9.1 Subject to Clause 9.2, the Supplier/Service Provider hereby grants to the Client and its Affiliates, or undertakes to procure the grant to the Client and its Affiliates, an irrevocable, transferable, sub-licensable, non-exclusive, royalty-free, worldwide license to use the Intellectual Property Rights in the Goods, including the Embedded Software, if any.

9.2 The Supplier/Service Provider hereby assigns to the Client (or shall assign to the Client’s nominated Affiliate) full ownership rights in any Intellectual Property Rights in the Goods resulting from the Services. The Supplier/Service Provider also agrees, at the Client’s request and at the Client’s expense, to take such further steps as may be necessary to register the Client’s (or its Affiliate’s or nominee’s) ownership rights in the Intellectual Property Rights.

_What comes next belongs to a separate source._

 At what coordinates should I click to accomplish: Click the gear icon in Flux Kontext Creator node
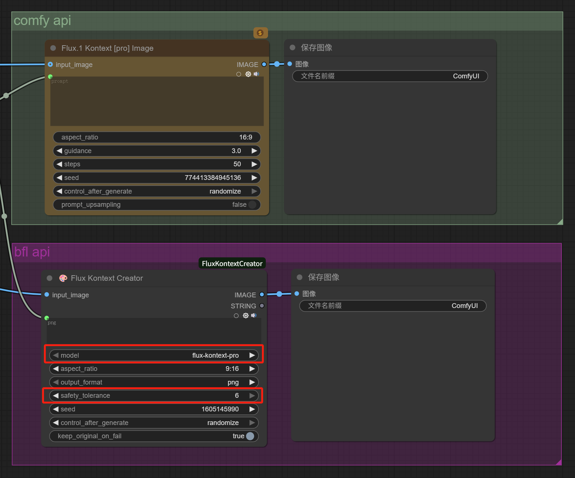[246, 315]
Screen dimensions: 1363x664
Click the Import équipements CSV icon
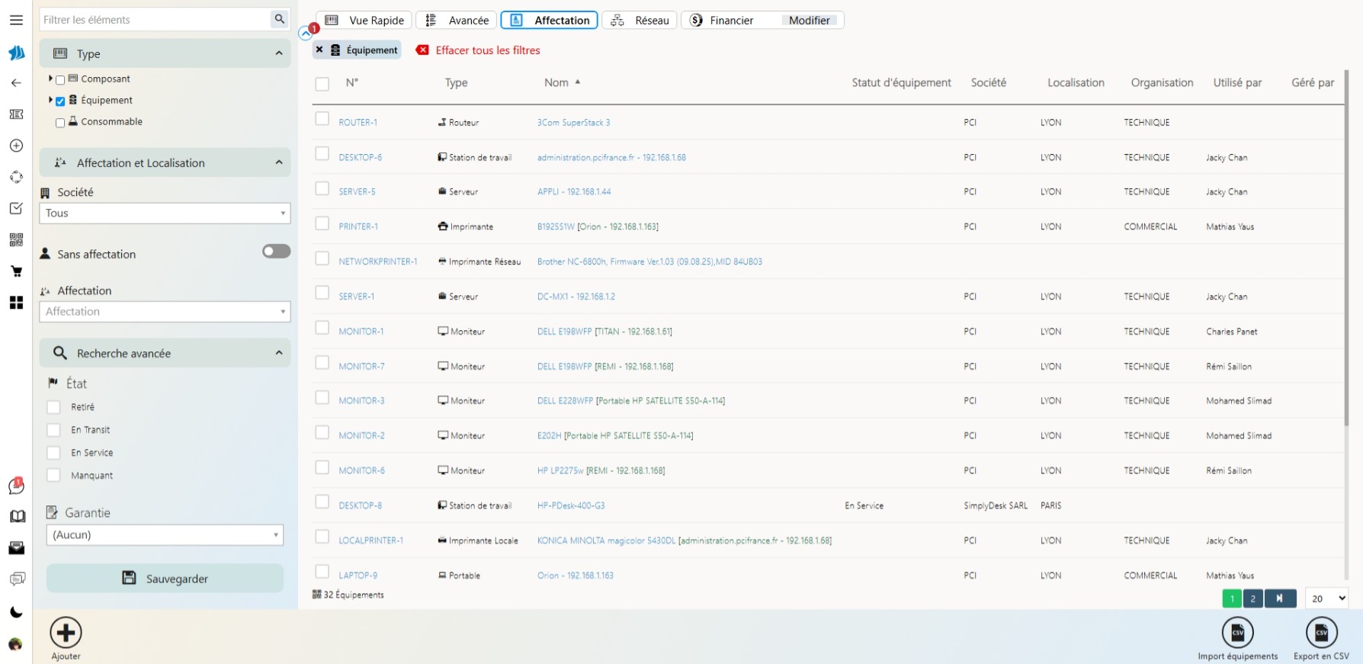click(x=1237, y=633)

9.3 The Intellectual Property Rights „IPR” in any Goods created by or licensed to the Supplier before or outside of a Contract (Pre-existing IPR) shall remain vested in the Supplier/Service Provider (or third party owner). To the extent that Pre-existing IPR is incorporated into any Goods resulting from the Services, Supplier grants, or agrees to obtain the grant by the Third Party Owner to the Customer and its Affiliates of, a worldwide, irrevocable, transferable, sub-licensable, non-exclusive, royalty-free licence to use the Pre-existing IPR as part of those Goods, including the right to improve, develop, sell, distribute, sub-licence or otherwise use such Pre-existing IPR.

9.4 The Supplier/Service Provider shall specify in writing and prior to Delivery all open source software contained in or used by the Embedded Software, if any, and seek the Client’s written approval. The Supplier agrees to replace at its expense any open source software components rejected by the Client with software of at least the same quality and functionality.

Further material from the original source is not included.